Fifteen agonizing minutes later, we were ushered in to a table against the wall. There were only 10 tables inside yet the place was totally cramp. We literally tiptoed our way to avoid hitting other people with our bags. The server took our orders straightaway. No time to ponder and second guess. That was the reason we were handed the menu while waiting in line. About 5 minutes and 10 blinks later, we got our noodles (soup and stir-fried), steamed buns and dumplings piping hot. The soup noodle was very tasty. I particularly liked the fresh noodles that they used. The steamed potstickers were very moist and came with a dipping sauce that enhanced the flavors of the dumplings. The steamed buns’ pork filling was so generous and the buns, although not really white, were fluffy and mildly sweet. Our check totaled a little over €20. That’s an average of €3 per person (we were 5 ½ adults)! Where on earth can you find a dinner like that?
This restaurant may not have an award-winning chef, it may not get the privilege of being published in a magazine or newspaper, but its food certainly has restaurant-goers talking. Never mind the substandard location, never mind the pathetic décor (or the lack of it), never mind the haphazard service, oh, never mind that it falls short of what is expected of a restaurant.
Let’s give them credit for the fast service, quick turnover of tables, incredibly cheap price, and heavenly delicious food. Plus, no reservation required. And let us not forget how good their chefs are. They definitely deserve to get all the credit.

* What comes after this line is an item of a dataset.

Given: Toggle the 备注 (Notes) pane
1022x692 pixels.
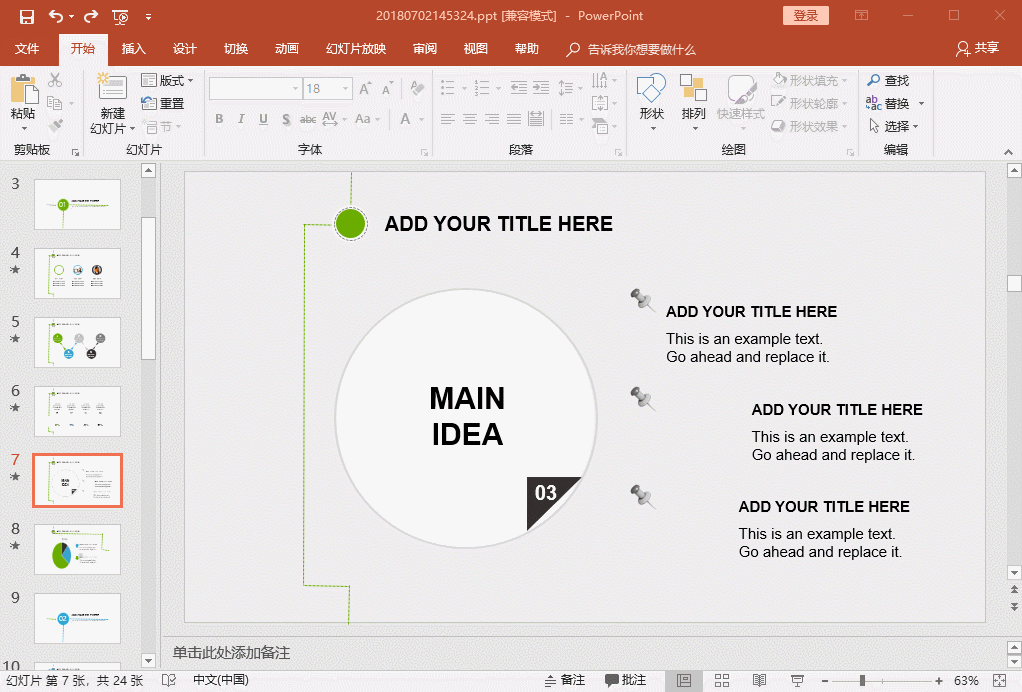Looking at the screenshot, I should click(x=565, y=680).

This unassuming restaurant’s objective is mainly to feed its clients with authentic, delicious and inexpensive Chinese food sans the drumroll, whimsical attention and drama.
Note: In case you’re wondering, the name of the restaurant is not “Cafeteria” as I thought it was. While the signage is written in Chinese character, it is pronounced Jia Xiang Xiao Chi in Latin alphabet. But for me, I’ll just call it “The Underground Restaurant.”